EVs are often touted to be more reliable due to the lack of moving parts compared to a car powered by a combustion engine. However, the few critical components which can fail are often quite expensive. One of these is the battery pack which can often account for nearly half of an electric car’s price tag.
Often, these packs aren’t serviced at a typical dealership or body shop. This means that if the packs are damaged as part of an accident, an insurance company will often write off the entire cost of car rather than the repair of a single internal component. According to Reuters, this has led to a number of low-mileage EVs quickly making their way to salvage yards and auctions with even the slightest battery-related damage.

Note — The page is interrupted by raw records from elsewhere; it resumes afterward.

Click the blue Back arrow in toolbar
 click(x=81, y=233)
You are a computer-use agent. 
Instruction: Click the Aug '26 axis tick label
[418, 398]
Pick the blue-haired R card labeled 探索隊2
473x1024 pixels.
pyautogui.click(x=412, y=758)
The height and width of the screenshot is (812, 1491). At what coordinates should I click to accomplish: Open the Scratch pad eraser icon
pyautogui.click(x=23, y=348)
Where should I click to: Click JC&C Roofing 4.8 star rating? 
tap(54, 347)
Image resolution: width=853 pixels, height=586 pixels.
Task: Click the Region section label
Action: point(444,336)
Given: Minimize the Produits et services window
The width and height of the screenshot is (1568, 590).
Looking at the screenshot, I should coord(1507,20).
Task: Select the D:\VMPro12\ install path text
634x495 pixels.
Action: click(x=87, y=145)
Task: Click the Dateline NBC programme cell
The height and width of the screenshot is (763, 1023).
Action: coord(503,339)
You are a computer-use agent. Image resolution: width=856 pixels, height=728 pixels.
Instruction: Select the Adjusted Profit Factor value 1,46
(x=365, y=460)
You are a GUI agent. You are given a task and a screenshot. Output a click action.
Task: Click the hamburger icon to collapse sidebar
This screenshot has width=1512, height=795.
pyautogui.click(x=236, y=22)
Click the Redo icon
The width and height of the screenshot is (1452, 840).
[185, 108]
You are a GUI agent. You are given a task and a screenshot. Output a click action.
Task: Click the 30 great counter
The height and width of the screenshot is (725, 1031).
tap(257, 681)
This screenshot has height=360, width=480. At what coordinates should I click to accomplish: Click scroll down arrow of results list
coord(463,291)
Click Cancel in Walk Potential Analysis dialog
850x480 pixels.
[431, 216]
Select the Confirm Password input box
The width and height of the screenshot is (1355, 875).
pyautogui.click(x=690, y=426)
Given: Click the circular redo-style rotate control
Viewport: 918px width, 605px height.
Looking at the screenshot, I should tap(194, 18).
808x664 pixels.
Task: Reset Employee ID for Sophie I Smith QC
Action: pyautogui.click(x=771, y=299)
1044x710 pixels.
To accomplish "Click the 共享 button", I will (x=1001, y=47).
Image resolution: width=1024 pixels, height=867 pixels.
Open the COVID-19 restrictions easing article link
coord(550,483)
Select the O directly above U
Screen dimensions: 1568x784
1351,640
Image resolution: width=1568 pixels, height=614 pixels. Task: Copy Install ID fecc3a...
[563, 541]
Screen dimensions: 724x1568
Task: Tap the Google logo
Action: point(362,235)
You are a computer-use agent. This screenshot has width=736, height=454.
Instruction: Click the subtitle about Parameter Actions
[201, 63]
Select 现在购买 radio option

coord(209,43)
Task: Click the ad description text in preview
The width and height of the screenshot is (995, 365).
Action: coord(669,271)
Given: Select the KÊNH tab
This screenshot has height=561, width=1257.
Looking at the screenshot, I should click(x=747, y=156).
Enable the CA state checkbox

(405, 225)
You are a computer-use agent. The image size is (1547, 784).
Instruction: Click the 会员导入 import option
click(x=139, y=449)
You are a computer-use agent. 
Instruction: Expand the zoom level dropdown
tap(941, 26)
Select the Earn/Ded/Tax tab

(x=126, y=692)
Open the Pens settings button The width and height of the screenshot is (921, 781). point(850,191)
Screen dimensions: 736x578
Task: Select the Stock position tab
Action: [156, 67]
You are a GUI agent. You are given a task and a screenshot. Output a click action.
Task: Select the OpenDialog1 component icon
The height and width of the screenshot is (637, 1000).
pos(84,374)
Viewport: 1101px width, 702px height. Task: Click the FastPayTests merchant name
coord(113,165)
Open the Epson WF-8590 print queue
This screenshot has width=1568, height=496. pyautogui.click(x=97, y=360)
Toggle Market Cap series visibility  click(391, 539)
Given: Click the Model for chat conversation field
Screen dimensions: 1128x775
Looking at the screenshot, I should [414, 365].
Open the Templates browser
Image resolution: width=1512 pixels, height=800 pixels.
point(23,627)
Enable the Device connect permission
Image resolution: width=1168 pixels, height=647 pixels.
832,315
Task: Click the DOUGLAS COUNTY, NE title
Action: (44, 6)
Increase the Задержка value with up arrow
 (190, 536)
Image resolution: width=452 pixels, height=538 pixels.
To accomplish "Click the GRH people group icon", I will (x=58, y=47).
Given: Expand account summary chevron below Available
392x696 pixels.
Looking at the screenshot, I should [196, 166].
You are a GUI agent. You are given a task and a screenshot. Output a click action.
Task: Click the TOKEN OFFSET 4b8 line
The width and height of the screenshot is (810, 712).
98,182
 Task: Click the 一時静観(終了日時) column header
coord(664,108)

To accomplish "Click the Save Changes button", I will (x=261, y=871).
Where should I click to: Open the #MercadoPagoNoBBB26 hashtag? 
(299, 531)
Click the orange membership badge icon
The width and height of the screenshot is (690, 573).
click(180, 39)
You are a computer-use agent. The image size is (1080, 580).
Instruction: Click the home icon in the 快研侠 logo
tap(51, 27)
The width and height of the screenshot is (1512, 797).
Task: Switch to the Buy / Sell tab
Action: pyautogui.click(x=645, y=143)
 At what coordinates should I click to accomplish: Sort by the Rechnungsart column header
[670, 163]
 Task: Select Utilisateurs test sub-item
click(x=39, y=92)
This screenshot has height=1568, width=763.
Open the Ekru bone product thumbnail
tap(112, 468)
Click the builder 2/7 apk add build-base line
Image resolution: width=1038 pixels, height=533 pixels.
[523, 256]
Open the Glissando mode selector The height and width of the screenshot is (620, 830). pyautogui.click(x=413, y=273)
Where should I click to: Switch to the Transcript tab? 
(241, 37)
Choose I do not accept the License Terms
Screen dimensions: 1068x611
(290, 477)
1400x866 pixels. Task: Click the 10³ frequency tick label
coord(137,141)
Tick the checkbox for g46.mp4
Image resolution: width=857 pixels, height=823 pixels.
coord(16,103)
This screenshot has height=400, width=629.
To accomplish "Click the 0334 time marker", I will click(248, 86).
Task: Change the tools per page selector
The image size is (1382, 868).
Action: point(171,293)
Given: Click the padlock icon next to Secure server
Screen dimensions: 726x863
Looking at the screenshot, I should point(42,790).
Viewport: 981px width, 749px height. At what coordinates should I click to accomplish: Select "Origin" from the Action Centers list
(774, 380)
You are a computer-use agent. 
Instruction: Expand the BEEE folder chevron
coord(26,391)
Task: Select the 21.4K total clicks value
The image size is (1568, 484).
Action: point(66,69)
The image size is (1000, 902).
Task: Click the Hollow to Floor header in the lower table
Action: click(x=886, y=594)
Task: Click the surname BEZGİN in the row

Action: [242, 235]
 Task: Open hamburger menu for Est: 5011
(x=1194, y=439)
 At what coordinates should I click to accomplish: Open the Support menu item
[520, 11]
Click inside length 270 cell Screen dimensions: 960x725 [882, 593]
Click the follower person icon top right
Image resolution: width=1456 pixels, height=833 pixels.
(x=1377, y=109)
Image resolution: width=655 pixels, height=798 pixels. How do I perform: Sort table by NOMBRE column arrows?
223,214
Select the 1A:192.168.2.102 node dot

screengrab via YouTube Sandy Munro
While Reuter’s report addresses multiple manufacturers, one in particular that is quite prevalent is Tesla. We’ve reported on Tesla’s hefty battery replacement costs previously, with the Model 3 costing around $16,000 or more to replace the battery pack, however, the cost to replace the pack is only part of the equation—the other is lack of serviceability.
Likely, the inability to service Tesla’s batteries has become more frequently noticed due to some manufacturing changes related to the automaker’s new “structural” battery pack found in the made-in-Texas Model Y which is made from Tesla’s new 4680 cells. As the name implies, the structural designation means that the battery is an integral part of the vehicle’s construction. It increases the vehicle’s overall rigidity while also creating anchor points for other components necessary for vehicle assembly.
Tesla achieves this rigidity through a method commonly used in electronics assembly called “potting.” In most electronics, potting is meant to protect components from shock, vibration, and other types of damage. In Tesla’s battery, these advantages are compounded by allowing the battery pack to become stiffer as well.
The problem is that this manufacturing method also makes servicing the battery next to impossible. Automotive engineer Sandy Munro explains in a battery teardown that the 4680 pack in a new Texas-built Tesla Model Y has virtually “zero repairability” due to the potting foam, meaning that a pack with external damage can’t simply have the shell of the pack replaced, nor cal an internal cell easily be swapped out.
Now, potting isn’t exactly a new idea for Tesla’s battery packs. Gruber Motor Company explains that Tesla used a similar method with early Roadster batteries, although those battery packs do not appear to be as heavily encased in potting material as the new structural packs. However, Model S, X, 3, and Y packs made from 18650 and 2170 cells have more serviceable modules.
Actually servicing a battery once deployed in the field is dependent on the automaker. GM and Ford have worked to make their packs modular, making it easier to swap a pack module out for a new one in the event of a failure. Some automakers—Tesla included—will opt to replace an entire pack and then focus on using the components for remanufacturing other packs, or recycling the valuable minerals that make up the cells.
This also includes the 4680 cells that are potted inside the structural pack. CEO Elon Musk confirmed last summer that the 4680 pack can be recycled in its entirety. While Musk doesn’t elaborate on this, it’s worth reading our feature on battery recycling to understand the various ways that a used battery can find new life after its use on the road has ended.
Even though these batteries are recyclable by automakers, insurers are much more conservative about any risk-based activity. For example, reusing a potentially compromised battery is risky when it can’t assess just how damaged it might be. As such, they are quick to write a vehicle off for even the slightest possibility of battery damage, meaning potentially higher premiums for EV adopters.
The increased cost and easy write-off might not happen forever, though. Tony Cotto, the director of underwriting policy at the National Association of Mutual Insurance Companies, told Reuters says that one way to solve this problem is to provide consumer-facing and third-party access to data that can assess battery health. This data, which borders the information asked by many right-to-repair advocates, could help provide valuable information to insurers and consumers alike, perhaps even reducing the likelihood that their wrecked vehicle could be scrapped. Until that happens, however, wrecked EVs will likely continue to pepper scrap yards and salvage auction houses across the nation.